Work order: Copying rule for the data below: pictures stay out, and only the lines from the one with "Where should I" down to the one with "Instruction: Click the", inclusive, are repeated exactly.

Given data:

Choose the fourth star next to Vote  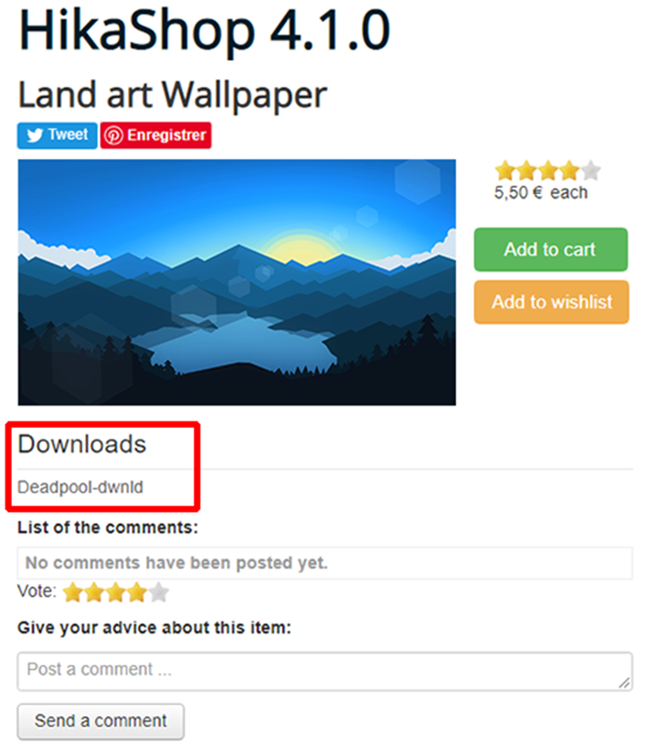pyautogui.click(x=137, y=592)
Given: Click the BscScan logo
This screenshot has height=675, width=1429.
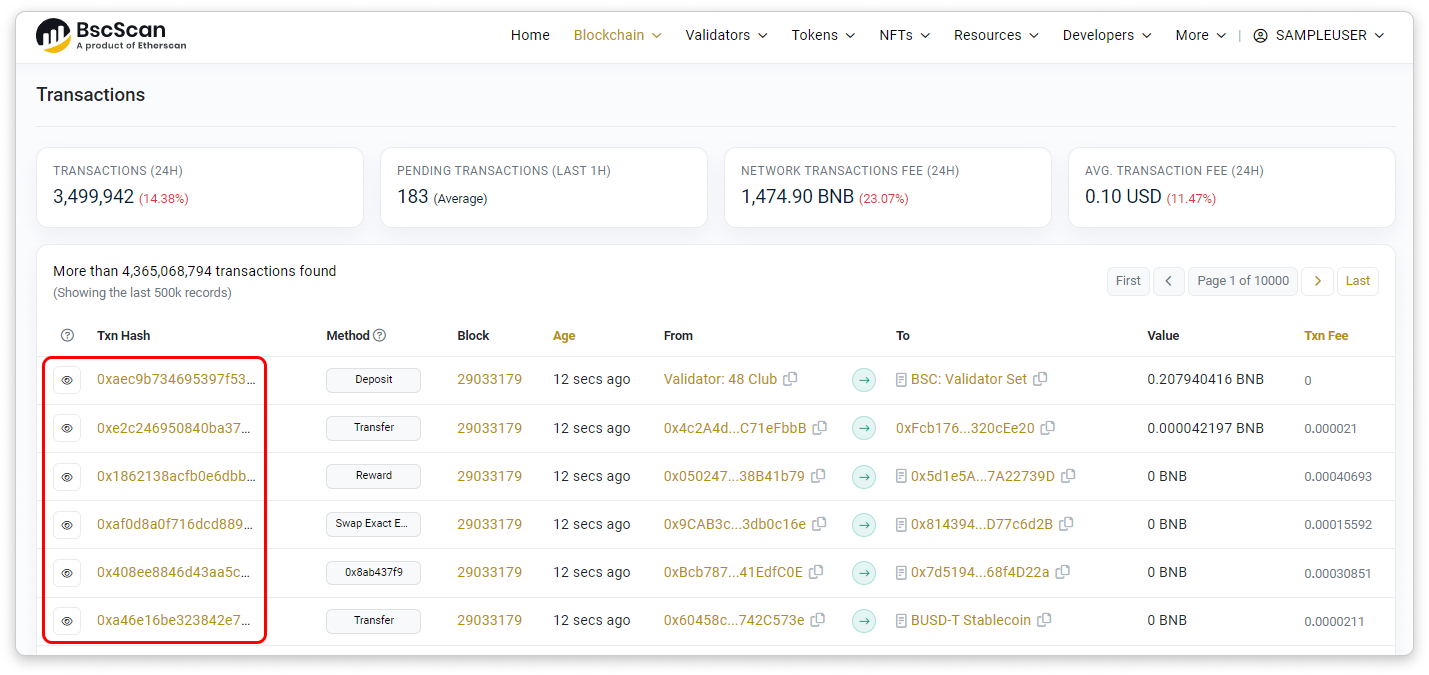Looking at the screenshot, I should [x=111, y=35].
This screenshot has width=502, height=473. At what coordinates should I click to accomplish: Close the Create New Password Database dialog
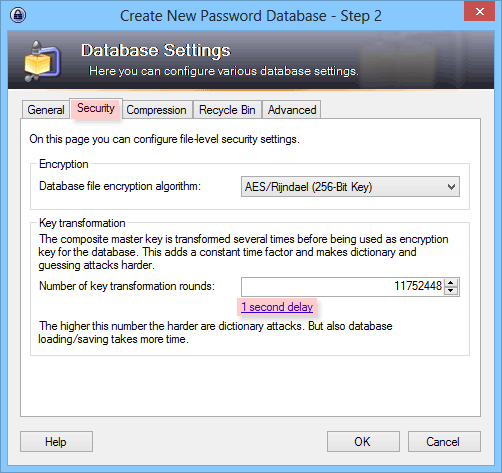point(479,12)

--

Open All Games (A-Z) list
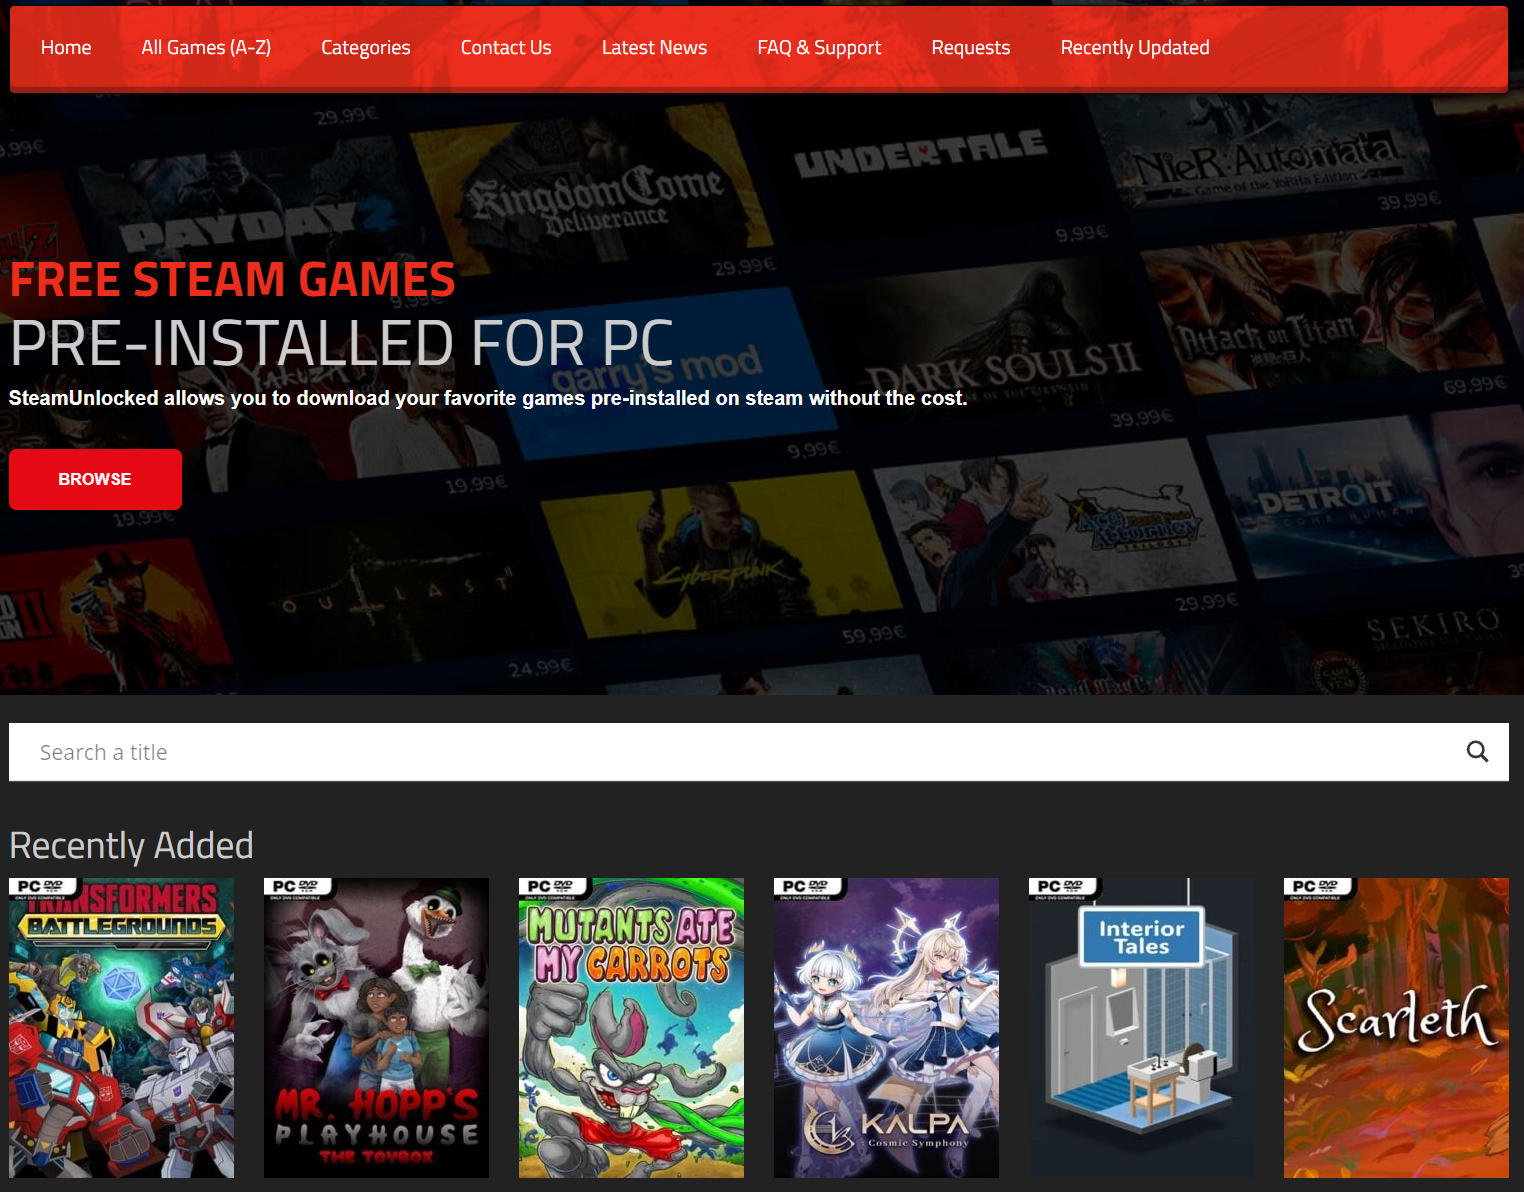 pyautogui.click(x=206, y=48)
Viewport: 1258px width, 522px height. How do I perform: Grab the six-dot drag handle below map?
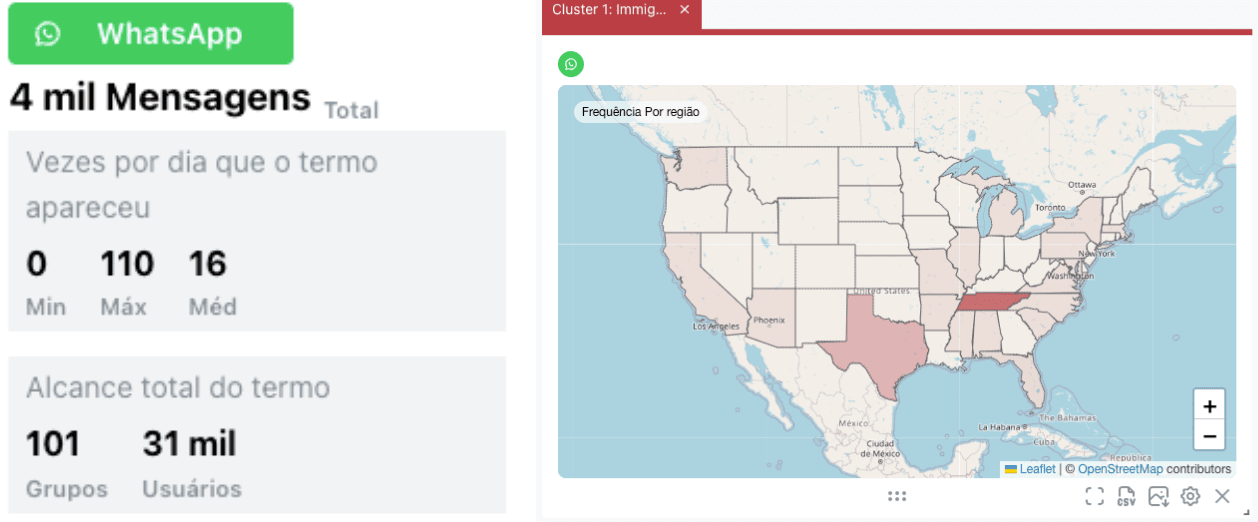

==

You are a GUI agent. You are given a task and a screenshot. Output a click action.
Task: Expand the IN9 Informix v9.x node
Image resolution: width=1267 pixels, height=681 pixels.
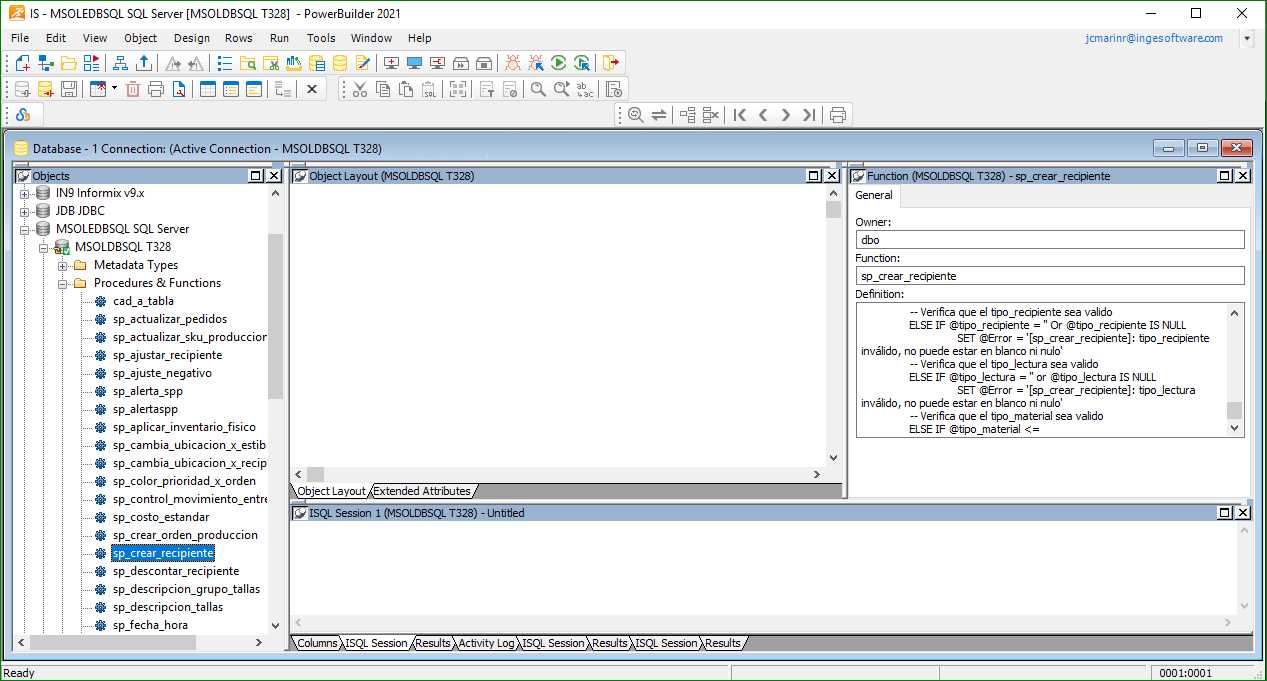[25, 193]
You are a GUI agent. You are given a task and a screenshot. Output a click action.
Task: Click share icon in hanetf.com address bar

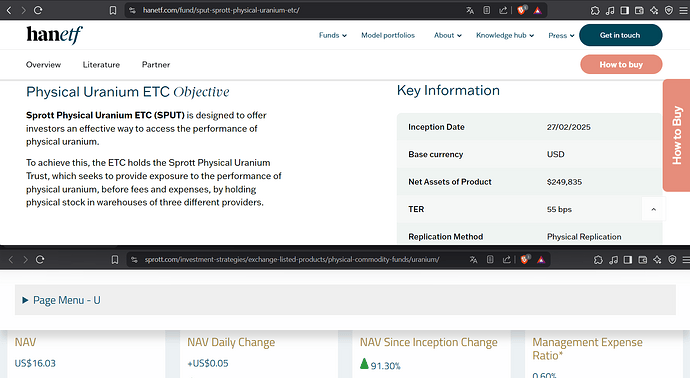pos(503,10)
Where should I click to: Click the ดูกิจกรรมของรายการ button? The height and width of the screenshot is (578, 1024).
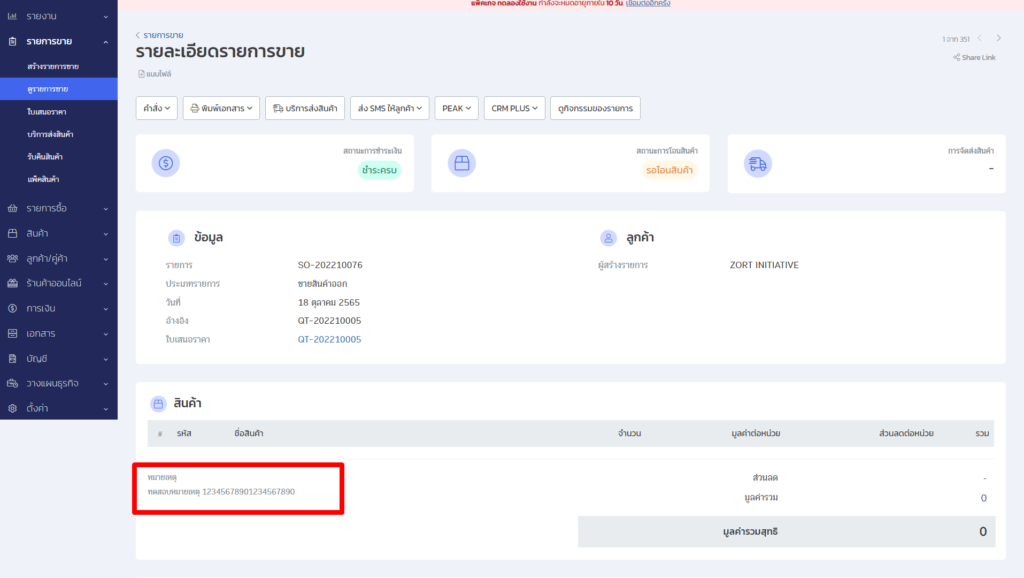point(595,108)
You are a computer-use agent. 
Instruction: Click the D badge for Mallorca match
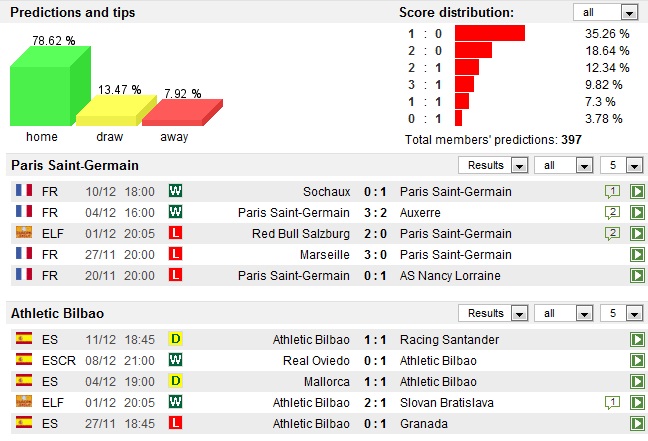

Written solution:
Where should I click to: Click the ดูกิจกรรมของรายการ button? The height and width of the screenshot is (578, 1024).
point(595,108)
You are a computer-use agent. 
Instruction: Click the D badge for Mallorca match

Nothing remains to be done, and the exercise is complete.